Citizens Are Not Exempt

This isn’t speculation. There are confirmed cases of U.S. citizens being detained during these raids:

  • Rodrick Johnson, a Chicago-born citizen, says he was zip-tied, dragged from his home, and held for nearly three hours. He begged for a lawyer. He was ignored.

  • In nearby Elgin, two U.S. citizens were wrongfully detained before being released when they proved their identity.

  • On X, one user (@Malharree) posted: “ICE seized my aunt last night. Please, please don’t ignore this.” Hours later, the aunt was released — proof that ICE is detaining people first, checking facts later.

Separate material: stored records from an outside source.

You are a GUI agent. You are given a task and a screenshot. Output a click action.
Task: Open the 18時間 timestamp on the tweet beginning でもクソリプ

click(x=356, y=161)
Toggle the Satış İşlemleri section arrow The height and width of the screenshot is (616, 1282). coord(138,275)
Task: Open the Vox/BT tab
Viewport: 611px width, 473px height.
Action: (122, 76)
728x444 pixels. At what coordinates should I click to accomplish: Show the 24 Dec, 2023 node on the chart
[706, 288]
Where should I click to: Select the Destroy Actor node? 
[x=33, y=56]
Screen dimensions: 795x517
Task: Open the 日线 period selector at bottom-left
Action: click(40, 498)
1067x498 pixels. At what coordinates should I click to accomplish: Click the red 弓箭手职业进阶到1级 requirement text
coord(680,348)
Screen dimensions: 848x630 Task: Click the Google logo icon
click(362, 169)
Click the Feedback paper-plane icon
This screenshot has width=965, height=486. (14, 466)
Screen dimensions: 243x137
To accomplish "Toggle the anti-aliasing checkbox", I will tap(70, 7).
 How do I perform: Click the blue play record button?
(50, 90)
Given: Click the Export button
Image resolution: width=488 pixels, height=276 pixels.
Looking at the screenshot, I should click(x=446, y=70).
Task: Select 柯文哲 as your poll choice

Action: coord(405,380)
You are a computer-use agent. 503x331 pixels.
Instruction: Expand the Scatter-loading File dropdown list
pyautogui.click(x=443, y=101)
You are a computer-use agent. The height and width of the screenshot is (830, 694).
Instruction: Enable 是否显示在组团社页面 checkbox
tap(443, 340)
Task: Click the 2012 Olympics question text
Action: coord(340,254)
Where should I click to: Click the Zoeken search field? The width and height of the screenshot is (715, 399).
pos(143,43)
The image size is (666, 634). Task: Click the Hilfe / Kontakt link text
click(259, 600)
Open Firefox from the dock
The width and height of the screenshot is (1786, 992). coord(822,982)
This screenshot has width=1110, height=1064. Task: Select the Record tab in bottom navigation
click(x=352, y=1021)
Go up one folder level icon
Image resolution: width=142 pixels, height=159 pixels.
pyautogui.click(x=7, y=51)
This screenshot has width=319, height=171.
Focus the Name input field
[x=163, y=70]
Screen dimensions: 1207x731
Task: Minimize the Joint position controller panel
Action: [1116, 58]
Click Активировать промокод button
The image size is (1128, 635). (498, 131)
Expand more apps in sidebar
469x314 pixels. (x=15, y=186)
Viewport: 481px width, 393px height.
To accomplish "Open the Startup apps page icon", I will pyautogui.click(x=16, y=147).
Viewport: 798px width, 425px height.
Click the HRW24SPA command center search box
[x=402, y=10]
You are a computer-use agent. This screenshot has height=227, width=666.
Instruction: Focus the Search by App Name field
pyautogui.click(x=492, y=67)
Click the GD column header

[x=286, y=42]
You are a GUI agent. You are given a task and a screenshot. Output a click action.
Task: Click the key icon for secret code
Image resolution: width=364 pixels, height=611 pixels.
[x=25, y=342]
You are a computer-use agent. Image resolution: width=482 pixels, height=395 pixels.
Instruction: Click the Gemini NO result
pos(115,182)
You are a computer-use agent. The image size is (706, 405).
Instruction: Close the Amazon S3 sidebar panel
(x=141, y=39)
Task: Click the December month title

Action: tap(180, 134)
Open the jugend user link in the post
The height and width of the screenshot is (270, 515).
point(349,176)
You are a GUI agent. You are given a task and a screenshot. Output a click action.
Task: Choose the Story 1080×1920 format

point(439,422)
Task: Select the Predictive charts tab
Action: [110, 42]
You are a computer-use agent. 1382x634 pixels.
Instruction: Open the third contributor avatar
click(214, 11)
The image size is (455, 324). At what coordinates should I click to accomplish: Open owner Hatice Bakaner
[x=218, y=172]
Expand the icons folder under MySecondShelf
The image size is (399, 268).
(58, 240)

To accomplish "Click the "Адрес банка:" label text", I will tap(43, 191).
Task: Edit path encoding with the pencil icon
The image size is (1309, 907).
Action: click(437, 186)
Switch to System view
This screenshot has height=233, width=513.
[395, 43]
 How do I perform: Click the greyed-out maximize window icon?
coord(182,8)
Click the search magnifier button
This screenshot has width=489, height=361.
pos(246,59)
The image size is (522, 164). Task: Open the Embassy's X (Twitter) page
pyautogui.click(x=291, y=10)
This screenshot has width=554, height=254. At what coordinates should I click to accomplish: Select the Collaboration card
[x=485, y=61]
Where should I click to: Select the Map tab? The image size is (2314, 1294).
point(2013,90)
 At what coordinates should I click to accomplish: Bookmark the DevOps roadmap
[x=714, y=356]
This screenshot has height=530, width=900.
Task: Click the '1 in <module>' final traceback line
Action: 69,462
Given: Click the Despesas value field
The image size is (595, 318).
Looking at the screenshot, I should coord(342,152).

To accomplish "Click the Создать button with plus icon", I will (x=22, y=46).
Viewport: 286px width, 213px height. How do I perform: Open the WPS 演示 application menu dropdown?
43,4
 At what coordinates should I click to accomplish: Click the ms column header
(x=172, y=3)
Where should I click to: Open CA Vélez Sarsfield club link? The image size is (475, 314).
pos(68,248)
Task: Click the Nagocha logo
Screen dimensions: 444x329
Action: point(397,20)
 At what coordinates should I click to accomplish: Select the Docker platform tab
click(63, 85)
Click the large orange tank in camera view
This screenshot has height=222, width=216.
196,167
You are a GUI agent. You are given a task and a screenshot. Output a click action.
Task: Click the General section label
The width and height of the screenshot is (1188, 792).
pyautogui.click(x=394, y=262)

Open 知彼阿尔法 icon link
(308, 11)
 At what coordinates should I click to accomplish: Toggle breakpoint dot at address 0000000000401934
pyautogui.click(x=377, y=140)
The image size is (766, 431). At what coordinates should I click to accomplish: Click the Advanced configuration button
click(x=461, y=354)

When U.S. citizens are restrained in their homes, treated like suspects, and “released” only after proving their innocence — that is kidnapping with badges.


Why “Kidnapping” Fits

The government hides behind technicalities, calling these detentions “processing” or “checks.” But let’s look at the plain definition:

  • Kidnapping: to take and hold someone against their will, without lawful justification.

No warrant. No probable cause. No due process. That’s unlawful. That’s kidnapping.

If it looks like kidnapping, feels like kidnapping, and traumatizes families like kidnapping — then that’s exactly what it is.


Trauma as Policy

The South Shore raid wasn’t just about arrests. It was about sending a message: fear.

  • Children now live with the image of their parents zip-tied on the floor.

  • Families live behind shattered doors, wondering if the agents will come back.

  • Communities already struggling with systemic injustice are left with the truth that citizenship itself won’t protect them from state violence.

This wasn’t safety. This was terror — by design.


The Bigger Picture

Operation Midway Blitz is marketed as a crackdown on undocumented criminals. But what’s really happening is mass sweeps in Black and immigrant neighborhoods, carried out like military strikes.

Constitutional rights — due process, the Fourth Amendment — were treated as optional. Citizens were detained, families ripped apart, and people’s lives put on pause for “verification.”

That is not justice. That is oppression.



Chicago just witnessed the dangerous reality of unchecked federal power: if ICE and the FBI can storm a Black neighborhood, zip-tie citizens, and call it “law enforcement,” then none of us are safe.



We need to stop repeating the government’s language. This wasn’t just a raid. This was kidnapping sanctioned by the state.

And the people who lived it aren’t confused. They know exactly what it was.